Published 25 Jul 2025 in cs.RO, cs.CL, and cs.HC

Abstract: LLMs have given social robots the ability to autonomously engage in open-domain conversations. However, they are still missing a fundamental social skill: making use of the multiple modalities that carry social interactions. While previous work has focused on task-oriented interactions that require referencing the environment or specific phenomena in social interactions such as dialogue breakdowns, we outline the overall needs of a multimodal system for social conversations with robots. We then argue that vision-LLMs are able to process this wide range of visual information in a sufficiently general manner for autonomous social robots. We describe how to adapt them to this setting, which technical challenges remain, and briefly discuss evaluation practices.

Collections

Summary

The paper introduces a system integrating vision-language models with language models to enable robots to process both verbal and non-verbal cues.
The proposed architecture addresses the visual recognition of conversation partners, social cues, and environmental context while meeting high-resolution demands.
Evaluation methods combine user ratings, third-party annotator feedback, and objective metrics to assess dialogue quality and interaction effectiveness.

Introduction

The paper addresses a significant gap in current capabilities of social robots by exploring the potential to integrate multimodal capabilities into their conversational systems. While LLMs have enabled robots to engage in open-domain verbal conversations, they often lack the capability to process non-verbal cues, which are critical for effective social interactions. The paper proposes leveraging VLMs to address this gap, enabling robots to interpret visual information alongside verbal dialogue.

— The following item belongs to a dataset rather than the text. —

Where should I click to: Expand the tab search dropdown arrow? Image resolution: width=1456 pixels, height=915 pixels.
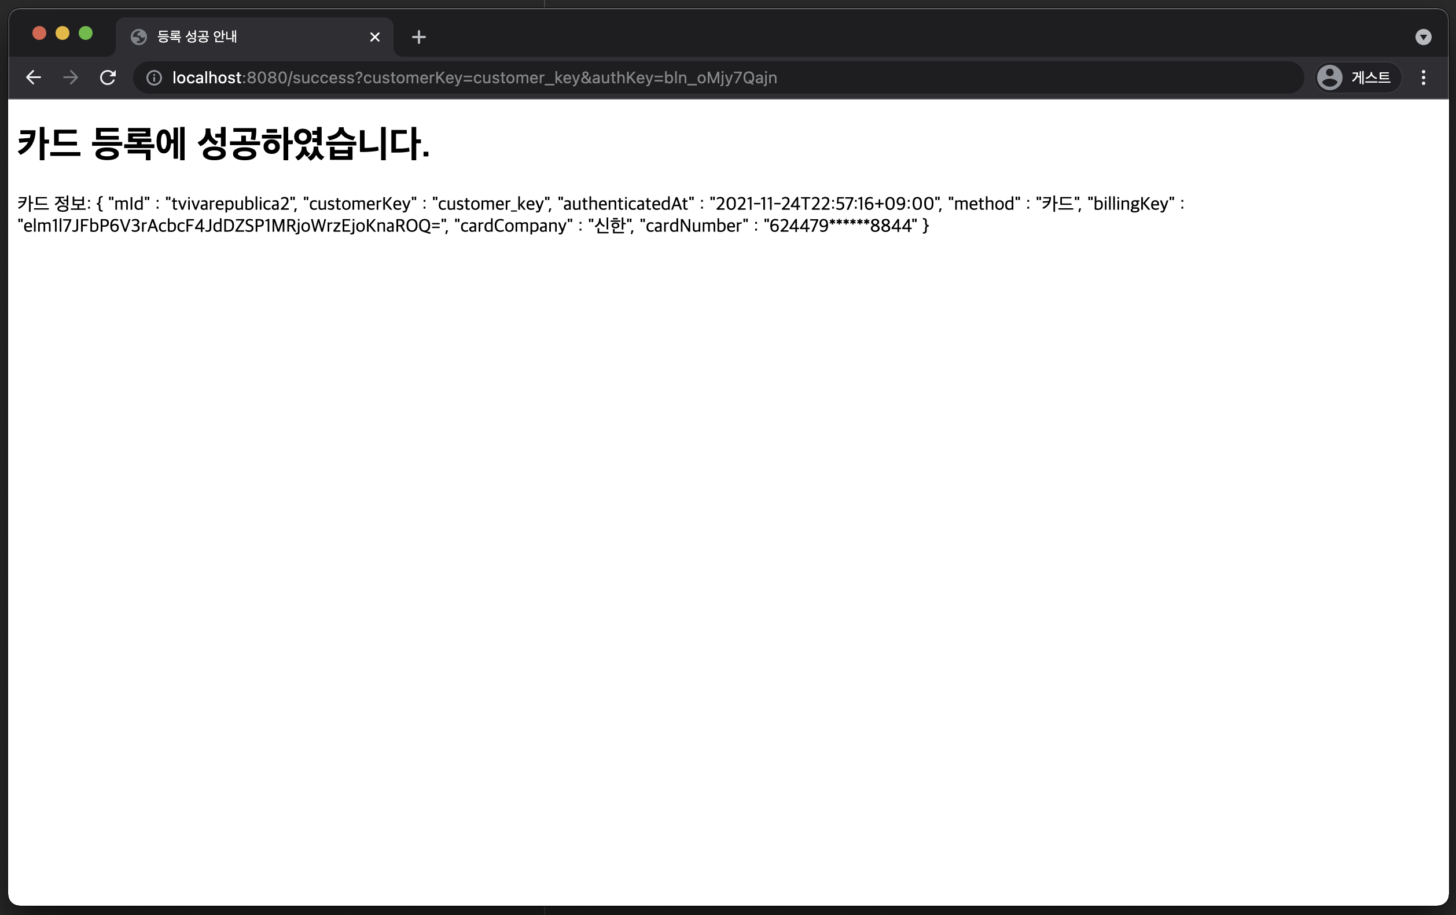pyautogui.click(x=1423, y=37)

System Requirements and Challenges

Social robots require the ability to process three main categories of non-verbal information during interactions: identifying the conversation partner, interpreting social cues, and understanding the environmental context. Current systems face challenges such as the subtle, fast, and context-dependent nature of social cues, depicted in Figure 1.

Figure 1: Overview of important information conveyed through visual and auditive channels during social interactions.

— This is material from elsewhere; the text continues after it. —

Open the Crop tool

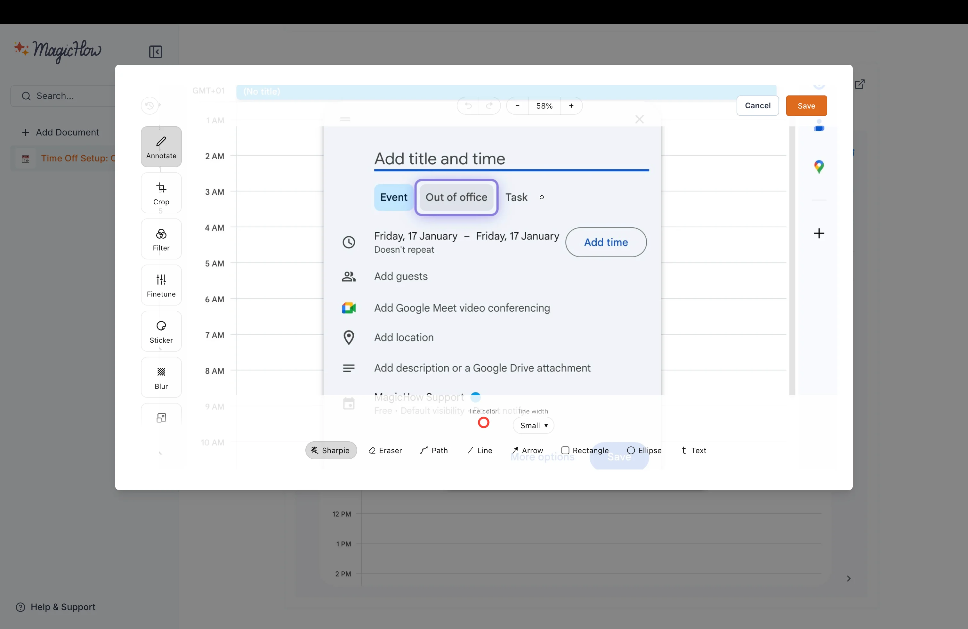click(161, 193)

Furthermore, processing these cues demands high-resolution and high-framerate capabilities due to the fleeting nature of expressions like microexpressions, paired with the necessity for privacy-preserving data handling. The proposed architecture integrating VLMs with LLMs, shown in Figure 2, seeks to enable these capabilities while aligning the visual data with spoken words efficiently.

Figure 2: Proposed architecture of a multimodal adaptive social dialogue system for a social robot using a VLM and LLM.

Evaluation

Evaluating multimodal social dialogue systems is challenging, particularly in open-domain settings where the conversation is unscripted and may cover a wide range of topics. Evaluation methods could include user-rated conversations, ratings by third-party annotators on various conversational aspects, and the implementation of an "LLM-as-a-judge" method for assessing dialogue quality. Objective metrics such as turn counts and turn lengths can also be insightful for system evaluation.

Conclusion

Integrating VLMs into social robot systems promises to bridge the gap between verbal and non-verbal interactions, enhancing social dialogue capabilities. The challenges in cue recognition, processing, and maintaining privacy are formidable but critical to address for meaningful robot-human interactions. Future research should focus on refining evaluation methodologies to ensure robust and practical deployment of these systems. The implications for both theoretical advances and practical applications in AI are profound, with potential impact across diverse socially assistive roles for robots.